Medical marijuana makes up a tiny fraction of that amount, but local industry advocates hope that this week's votes in Washington and Colorado will give California legislators firmer ground to stand on. Kristin Nevedal is chair of the Emerald Growers Association, a coalition of medical marijuana advocates in Humboldt and Mendocino counties promoting sustainably grown outdoor cannabis. Frustrated by California's county-by-county patchwork approach to regulating the industry, Nevedal is now optimistic that statewide regulation will be politically viable.
"I suspect legalization [elsewhere] will create a little more of a safe-feeling political environment for our state's legislators," she said. Dispensaries in Colorado have sprouted like, well, weeds, with more than 200 of them in Denver alone. But federal agents have largely left those operations alone while cracking down on dispensaries in California. Nevedal believes that's because Colorado, unlike California, has a comprehensive statewide regulatory system. Earlier this year in Californa, state Assemblyman Tom Ammiano (D-San Francisco) withdrew a bill that aimed to establish such a system after it was scoffed at and burdened with amendments.
Nevedal also hopes that bringing the industry into the sunshine will help educate people about the superiority of sustainable outdoor cultivation. "Patients have not had the opportunity to be really well educated because we're in a prohibition era," she said. The federal government forbids laboratory studies of marijuana, and so the Food and Drug Administration hasn't tested the plant's tolerance levels for pesticides, fungicides and additives like nitrogen and phosphorous.
But what about the other side of the industry, the black market? Professor Beth Wilson, the chair of HSU's economics department, said it's impossible to know for sure what the impacts will be, but certain economic principles could help with an educated guess. "I think that our market is, well, certainly national," she said. "I grew up in Chicago and I remember people having Humboldt pot."
Like any export product, weed is subject to the law of supply and demand. If legalization serves to boost production in Washington and Colorado, as analysts have predicted it will, Wilson said she would expect to see marijuana prices drop nationwide. This would be bad news for locals making their living from pot, but it would also disrupt drug cartels.
A study released last week by a respected Mexican think tank estimated that legalization in any U.S. state would cut Mexican drug cartels' earnings in the U.S. by as much as 30 percent, according to the Washington Post. The study theorized that a state with legal weed could become a major producer for the nation, growing quality marijuana on the cheap and supplying illicit flows to other states.
If competition expands, Humboldt County growers could be in trouble. Our county has good name recognition and an established support industry, Wilson said, but "I don't believe that we have any advantage in terms of our soil or things that can't be moved -- our terroir, if you will."
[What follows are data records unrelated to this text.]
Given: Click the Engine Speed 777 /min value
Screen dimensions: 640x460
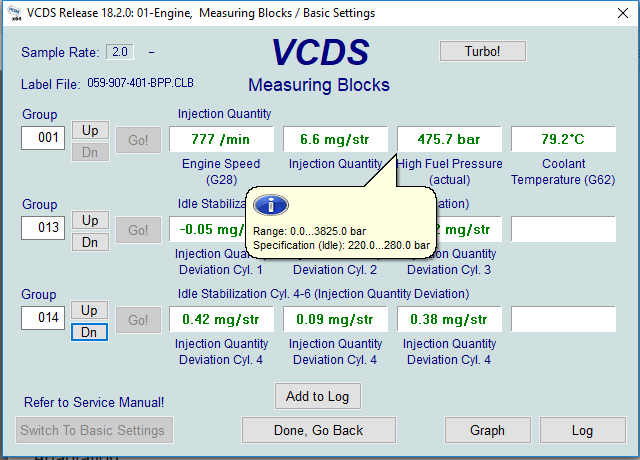Looking at the screenshot, I should 220,139.
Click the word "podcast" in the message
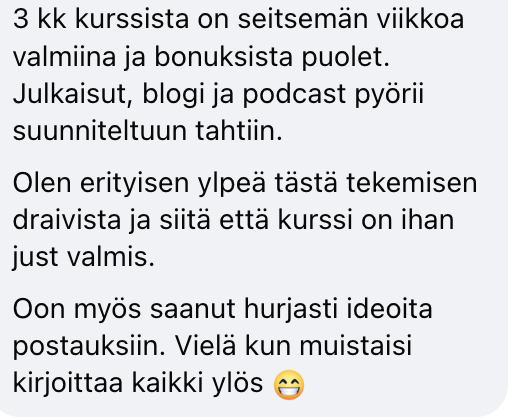This screenshot has width=516, height=417. tap(294, 95)
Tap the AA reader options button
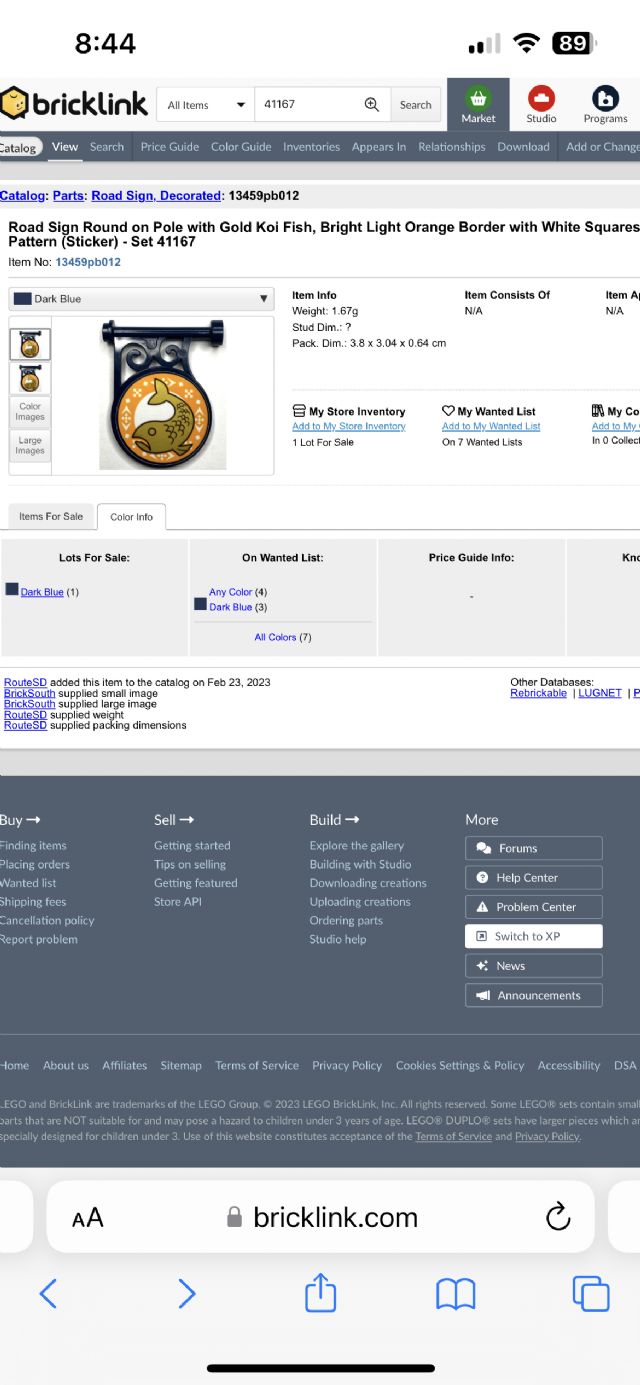 pyautogui.click(x=88, y=1217)
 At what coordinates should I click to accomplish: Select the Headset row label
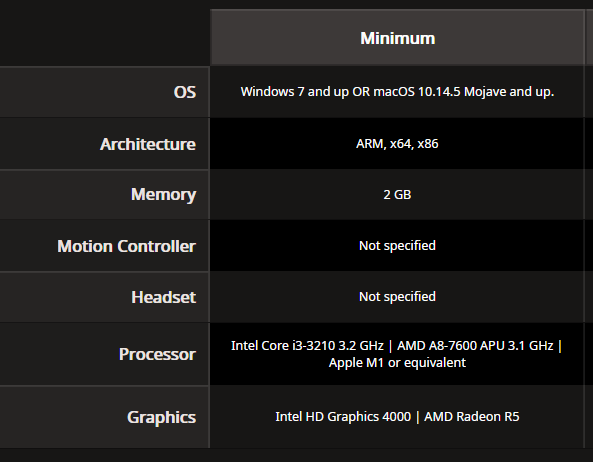tap(163, 297)
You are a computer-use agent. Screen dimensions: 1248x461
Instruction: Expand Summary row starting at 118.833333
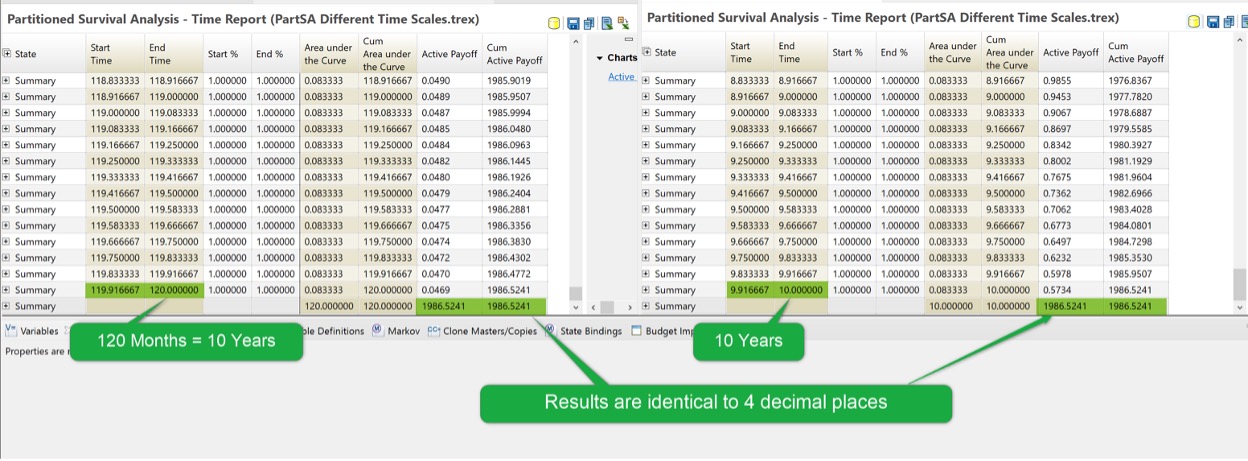pyautogui.click(x=7, y=81)
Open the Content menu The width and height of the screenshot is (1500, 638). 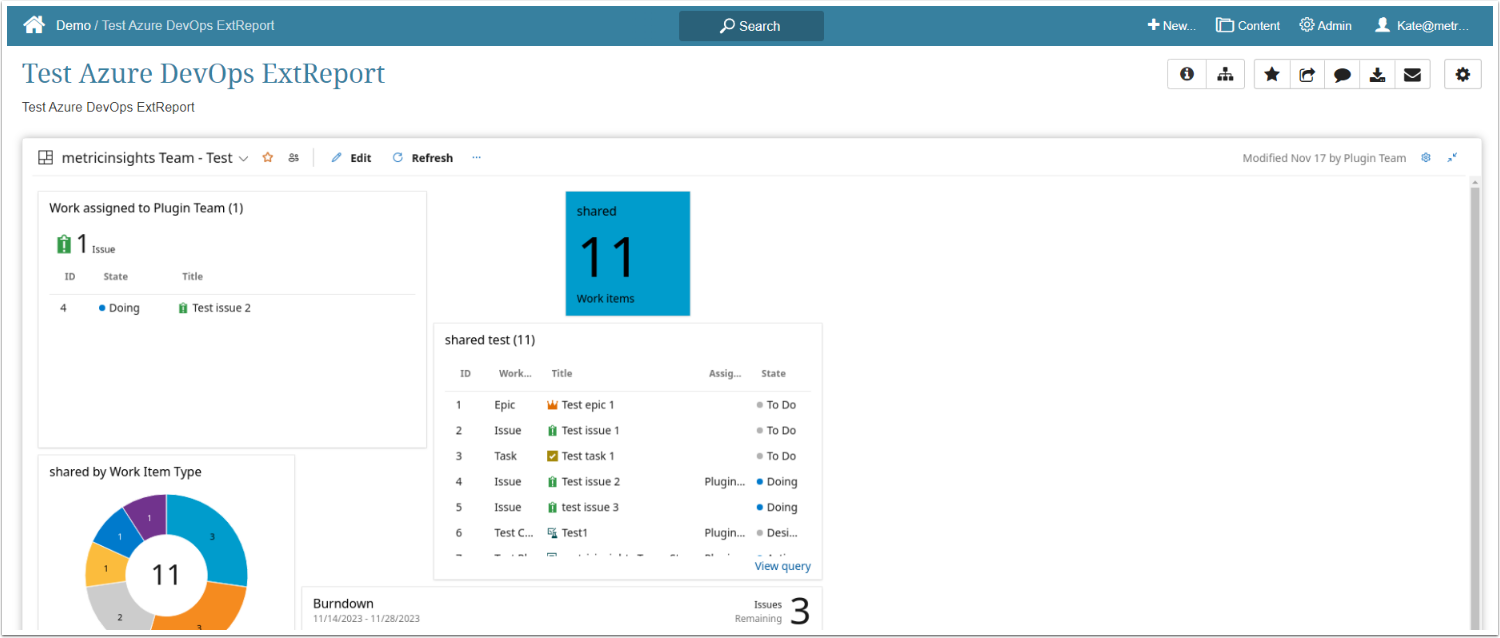1248,26
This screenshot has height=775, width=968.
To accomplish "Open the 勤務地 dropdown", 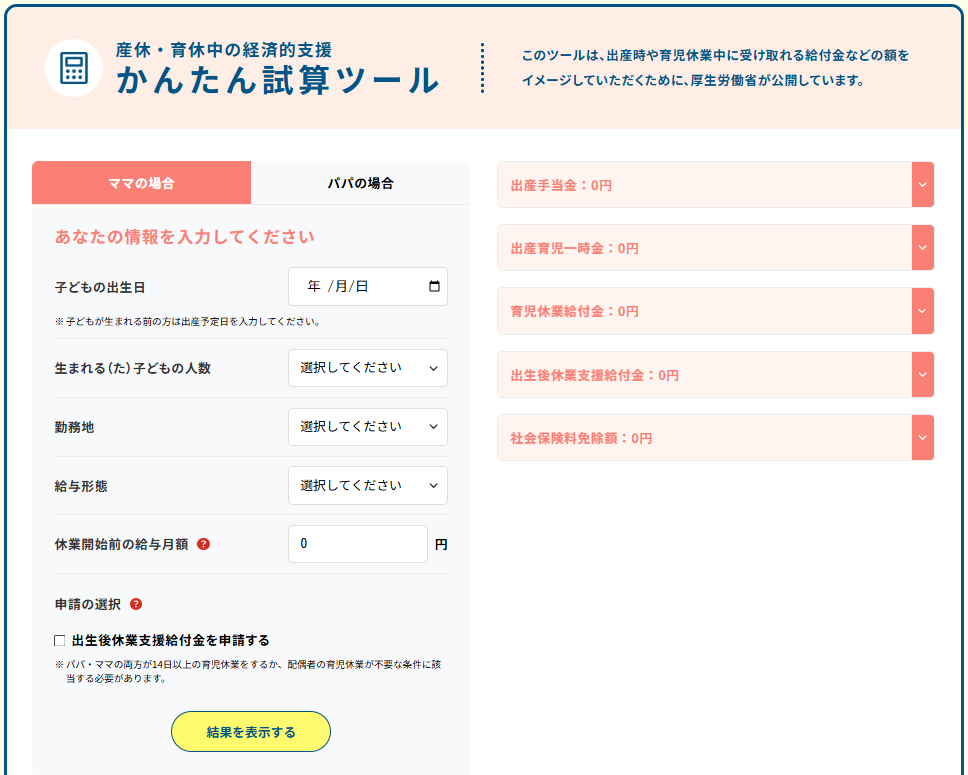I will (x=367, y=427).
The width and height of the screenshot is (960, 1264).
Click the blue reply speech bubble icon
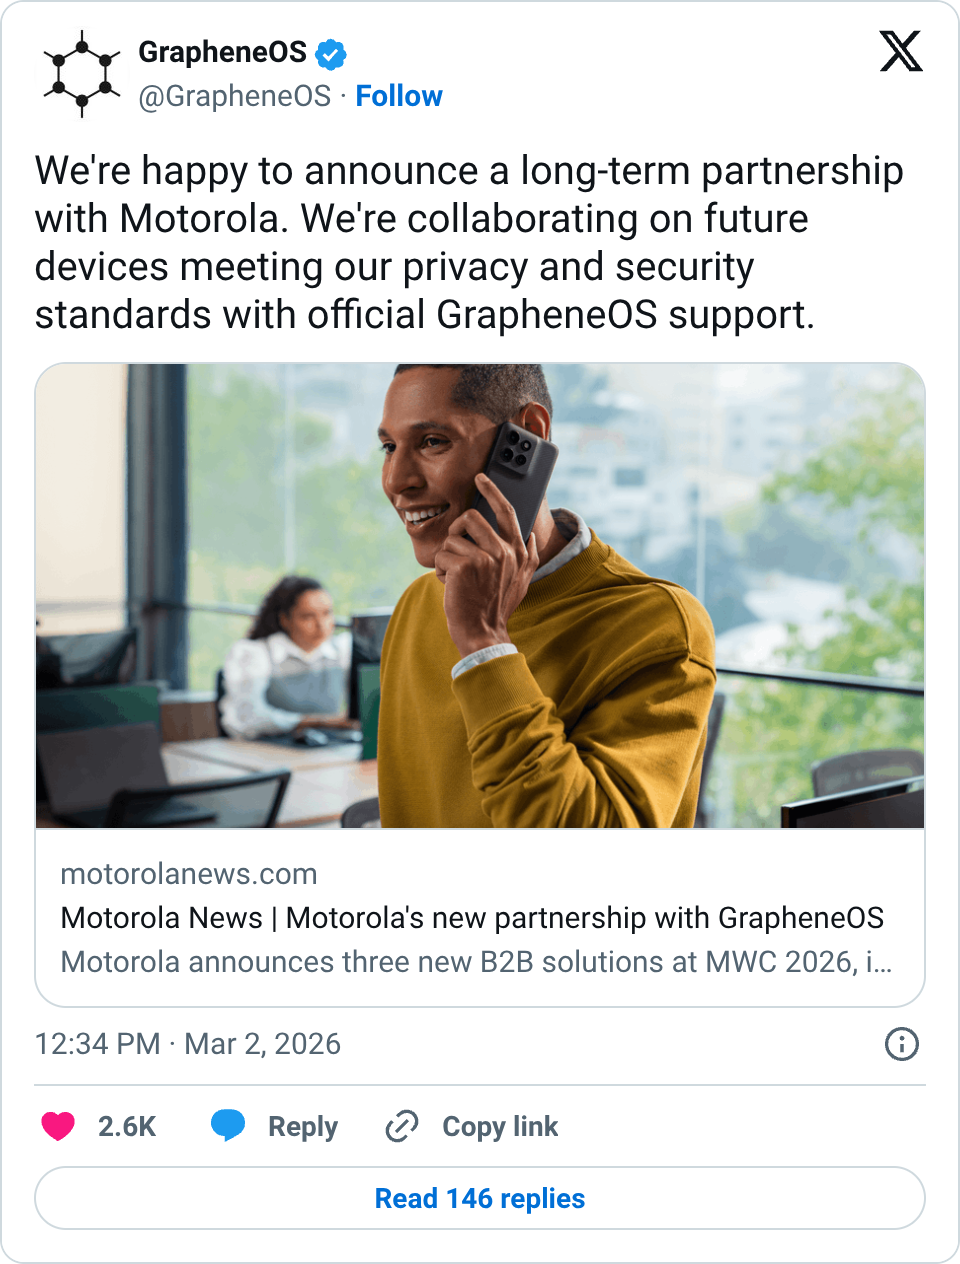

Such market-based concerns are beside the point for Ellen Komp, deputy director of California's branch of the National Organization for the Reform of Marijuana Laws (NORML). During the nonprofit's 40-year history, politicians have consistently argued that the public isn't ready for legalization. Now, Komp said, "Those arguments are out the window."
Anthony, the Oakland attorney, expects a domino effect. "It's the beginning of the end for the black market," he said. "I think that we'll see the California Legislature take some kind of statewide action to regulate and clarify medical marijuana. Not to mention there will be a huge push, both in the legislature and by initiative, to pursue adult-use legalization either in 2014 or 2016."